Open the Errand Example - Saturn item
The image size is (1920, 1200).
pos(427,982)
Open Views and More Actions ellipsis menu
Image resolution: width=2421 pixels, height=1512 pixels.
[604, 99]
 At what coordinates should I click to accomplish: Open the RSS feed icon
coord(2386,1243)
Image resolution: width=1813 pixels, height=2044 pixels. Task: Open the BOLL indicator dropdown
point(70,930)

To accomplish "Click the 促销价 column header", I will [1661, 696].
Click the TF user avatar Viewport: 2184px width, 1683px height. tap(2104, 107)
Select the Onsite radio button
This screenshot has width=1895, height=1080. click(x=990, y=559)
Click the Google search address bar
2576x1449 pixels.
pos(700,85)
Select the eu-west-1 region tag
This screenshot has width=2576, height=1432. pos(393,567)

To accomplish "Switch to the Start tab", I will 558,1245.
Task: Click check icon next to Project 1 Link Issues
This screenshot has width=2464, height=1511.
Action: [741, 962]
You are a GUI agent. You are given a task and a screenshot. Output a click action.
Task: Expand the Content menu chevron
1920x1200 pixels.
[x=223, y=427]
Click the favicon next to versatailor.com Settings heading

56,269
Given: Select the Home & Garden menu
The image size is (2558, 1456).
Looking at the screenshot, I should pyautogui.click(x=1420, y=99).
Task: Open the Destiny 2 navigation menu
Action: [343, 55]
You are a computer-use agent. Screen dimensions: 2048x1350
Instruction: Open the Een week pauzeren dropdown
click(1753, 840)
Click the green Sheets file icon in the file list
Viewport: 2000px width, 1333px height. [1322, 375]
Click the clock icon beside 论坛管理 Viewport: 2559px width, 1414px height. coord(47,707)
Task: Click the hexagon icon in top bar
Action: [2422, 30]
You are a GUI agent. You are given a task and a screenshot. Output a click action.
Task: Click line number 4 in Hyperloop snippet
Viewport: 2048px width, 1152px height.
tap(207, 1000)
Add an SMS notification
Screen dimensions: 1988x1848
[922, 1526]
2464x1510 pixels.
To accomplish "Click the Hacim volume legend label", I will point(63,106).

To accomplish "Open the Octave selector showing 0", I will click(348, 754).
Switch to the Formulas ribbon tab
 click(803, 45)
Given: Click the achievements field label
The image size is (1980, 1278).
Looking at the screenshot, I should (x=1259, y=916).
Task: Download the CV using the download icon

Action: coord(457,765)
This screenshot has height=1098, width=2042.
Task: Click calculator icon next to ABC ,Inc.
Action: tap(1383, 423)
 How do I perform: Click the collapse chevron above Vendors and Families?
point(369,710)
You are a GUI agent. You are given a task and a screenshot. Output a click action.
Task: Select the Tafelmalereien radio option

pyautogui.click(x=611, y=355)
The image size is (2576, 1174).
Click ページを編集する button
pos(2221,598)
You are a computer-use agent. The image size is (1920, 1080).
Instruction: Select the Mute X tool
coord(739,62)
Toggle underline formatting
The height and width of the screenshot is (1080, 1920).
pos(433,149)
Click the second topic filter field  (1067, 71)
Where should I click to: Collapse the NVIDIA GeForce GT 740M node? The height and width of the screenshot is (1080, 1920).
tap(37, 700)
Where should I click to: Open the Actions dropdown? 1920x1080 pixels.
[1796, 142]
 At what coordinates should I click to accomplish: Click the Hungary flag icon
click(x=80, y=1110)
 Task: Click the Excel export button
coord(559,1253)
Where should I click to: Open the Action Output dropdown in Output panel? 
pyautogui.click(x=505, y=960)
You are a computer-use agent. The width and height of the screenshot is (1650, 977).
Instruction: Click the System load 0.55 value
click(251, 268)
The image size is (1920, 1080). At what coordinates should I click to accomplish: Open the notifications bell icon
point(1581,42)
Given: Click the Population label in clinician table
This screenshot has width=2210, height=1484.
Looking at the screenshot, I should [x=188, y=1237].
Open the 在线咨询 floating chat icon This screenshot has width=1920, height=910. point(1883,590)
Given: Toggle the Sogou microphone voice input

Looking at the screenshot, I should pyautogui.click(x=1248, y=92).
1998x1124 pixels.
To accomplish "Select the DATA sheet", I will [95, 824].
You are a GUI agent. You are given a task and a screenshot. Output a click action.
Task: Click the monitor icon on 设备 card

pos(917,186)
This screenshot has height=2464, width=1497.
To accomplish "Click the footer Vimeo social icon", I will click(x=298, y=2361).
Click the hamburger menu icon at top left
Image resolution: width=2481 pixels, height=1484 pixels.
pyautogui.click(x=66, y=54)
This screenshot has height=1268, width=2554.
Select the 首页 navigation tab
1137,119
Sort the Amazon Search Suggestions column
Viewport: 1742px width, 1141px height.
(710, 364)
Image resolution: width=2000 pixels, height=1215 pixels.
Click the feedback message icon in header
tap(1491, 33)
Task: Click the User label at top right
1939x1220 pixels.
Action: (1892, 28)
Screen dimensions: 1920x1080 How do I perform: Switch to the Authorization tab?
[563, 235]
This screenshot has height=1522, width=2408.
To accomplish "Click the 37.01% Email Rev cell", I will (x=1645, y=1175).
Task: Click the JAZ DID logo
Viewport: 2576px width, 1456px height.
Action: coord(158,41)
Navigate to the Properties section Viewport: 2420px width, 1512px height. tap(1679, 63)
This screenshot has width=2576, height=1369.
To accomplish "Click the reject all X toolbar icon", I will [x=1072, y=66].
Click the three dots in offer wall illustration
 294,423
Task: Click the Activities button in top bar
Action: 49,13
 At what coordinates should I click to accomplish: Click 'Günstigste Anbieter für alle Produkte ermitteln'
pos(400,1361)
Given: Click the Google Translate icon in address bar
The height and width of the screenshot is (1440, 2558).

□ □ □ □

(EXERCISE PROMPT): Set down the records again verbatim, so that each word stays as it is.

(EXERCISE OUTPUT):
Open the Errand Example - Saturn item
The image size is (1920, 1200).
pos(427,982)
Open Views and More Actions ellipsis menu
Image resolution: width=2421 pixels, height=1512 pixels.
[604, 99]
 At what coordinates should I click to accomplish: Open the RSS feed icon
coord(2386,1243)
Image resolution: width=1813 pixels, height=2044 pixels. Task: Open the BOLL indicator dropdown
point(70,930)

To accomplish "Click the 促销价 column header", I will [1661, 696].
Click the TF user avatar Viewport: 2184px width, 1683px height. tap(2104, 107)
Select the Onsite radio button
This screenshot has width=1895, height=1080. click(x=990, y=559)
Click the Google search address bar
2576x1449 pixels.
pos(700,85)
Select the eu-west-1 region tag
This screenshot has width=2576, height=1432. pos(393,567)

To accomplish "Switch to the Start tab", I will 558,1245.
Task: Click check icon next to Project 1 Link Issues
This screenshot has width=2464, height=1511.
Action: [741, 962]
You are a GUI agent. You are given a task and a screenshot. Output a click action.
Task: Expand the Content menu chevron
1920x1200 pixels.
[x=223, y=427]
Click the favicon next to versatailor.com Settings heading

56,269
Given: Select the Home & Garden menu
The image size is (2558, 1456).
Looking at the screenshot, I should pyautogui.click(x=1420, y=99).
Task: Open the Destiny 2 navigation menu
Action: [343, 55]
You are a computer-use agent. Screen dimensions: 2048x1350
Instruction: Open the Een week pauzeren dropdown
click(1753, 840)
Click the green Sheets file icon in the file list
Viewport: 2000px width, 1333px height. [1322, 375]
Click the clock icon beside 论坛管理 Viewport: 2559px width, 1414px height. coord(47,707)
Task: Click the hexagon icon in top bar
Action: [2422, 30]
You are a GUI agent. You are given a task and a screenshot. Output a click action.
Task: Click line number 4 in Hyperloop snippet
Viewport: 2048px width, 1152px height.
tap(207, 1000)
Add an SMS notification
Screen dimensions: 1988x1848
[922, 1526]
2464x1510 pixels.
To accomplish "Click the Hacim volume legend label", I will point(63,106).

To accomplish "Open the Octave selector showing 0", I will click(348, 754).
Switch to the Formulas ribbon tab
 click(803, 45)
Given: Click the achievements field label
The image size is (1980, 1278).
Looking at the screenshot, I should (x=1259, y=916).
Task: Download the CV using the download icon

Action: coord(457,765)
This screenshot has height=1098, width=2042.
Task: Click calculator icon next to ABC ,Inc.
Action: tap(1383, 423)
 How do I perform: Click the collapse chevron above Vendors and Families?
point(369,710)
You are a GUI agent. You are given a task and a screenshot. Output a click action.
Task: Select the Tafelmalereien radio option

pyautogui.click(x=611, y=355)
The image size is (2576, 1174).
Click ページを編集する button
pos(2221,598)
You are a computer-use agent. The image size is (1920, 1080).
Instruction: Select the Mute X tool
coord(739,62)
Toggle underline formatting
The height and width of the screenshot is (1080, 1920).
pos(433,149)
Click the second topic filter field  (1067, 71)
Where should I click to: Collapse the NVIDIA GeForce GT 740M node? The height and width of the screenshot is (1080, 1920).
tap(37, 700)
Where should I click to: Open the Actions dropdown? 1920x1080 pixels.
[1796, 142]
 At what coordinates should I click to accomplish: Click the Hungary flag icon
click(x=80, y=1110)
 Task: Click the Excel export button
coord(559,1253)
Where should I click to: Open the Action Output dropdown in Output panel? 
pyautogui.click(x=505, y=960)
You are a computer-use agent. The width and height of the screenshot is (1650, 977).
Instruction: Click the System load 0.55 value
click(251, 268)
The image size is (1920, 1080). At what coordinates should I click to accomplish: Open the notifications bell icon
point(1581,42)
Given: Click the Population label in clinician table
This screenshot has width=2210, height=1484.
Looking at the screenshot, I should [x=188, y=1237].
Open the 在线咨询 floating chat icon This screenshot has width=1920, height=910. point(1883,590)
Given: Toggle the Sogou microphone voice input

Looking at the screenshot, I should pyautogui.click(x=1248, y=92).
1998x1124 pixels.
To accomplish "Select the DATA sheet", I will [95, 824].
You are a GUI agent. You are given a task and a screenshot. Output a click action.
Task: Click the monitor icon on 设备 card

pos(917,186)
This screenshot has height=2464, width=1497.
To accomplish "Click the footer Vimeo social icon", I will click(x=298, y=2361).
Click the hamburger menu icon at top left
Image resolution: width=2481 pixels, height=1484 pixels.
pyautogui.click(x=66, y=54)
This screenshot has height=1268, width=2554.
Select the 首页 navigation tab
1137,119
Sort the Amazon Search Suggestions column
Viewport: 1742px width, 1141px height.
(710, 364)
Image resolution: width=2000 pixels, height=1215 pixels.
Click the feedback message icon in header
tap(1491, 33)
Task: Click the User label at top right
1939x1220 pixels.
Action: (1892, 28)
Screen dimensions: 1920x1080 How do I perform: Switch to the Authorization tab?
[563, 235]
This screenshot has height=1522, width=2408.
To accomplish "Click the 37.01% Email Rev cell", I will (x=1645, y=1175).
Task: Click the JAZ DID logo
Viewport: 2576px width, 1456px height.
Action: coord(158,41)
Navigate to the Properties section Viewport: 2420px width, 1512px height. tap(1679, 63)
This screenshot has width=2576, height=1369.
To accomplish "Click the reject all X toolbar icon", I will [x=1072, y=66].
Click the three dots in offer wall illustration
 294,423
Task: Click the Activities button in top bar
Action: 49,13
 At what coordinates should I click to accomplish: Click 'Günstigste Anbieter für alle Produkte ermitteln'
pos(400,1361)
Given: Click the Google Translate icon in address bar
The height and width of the screenshot is (1440, 2558).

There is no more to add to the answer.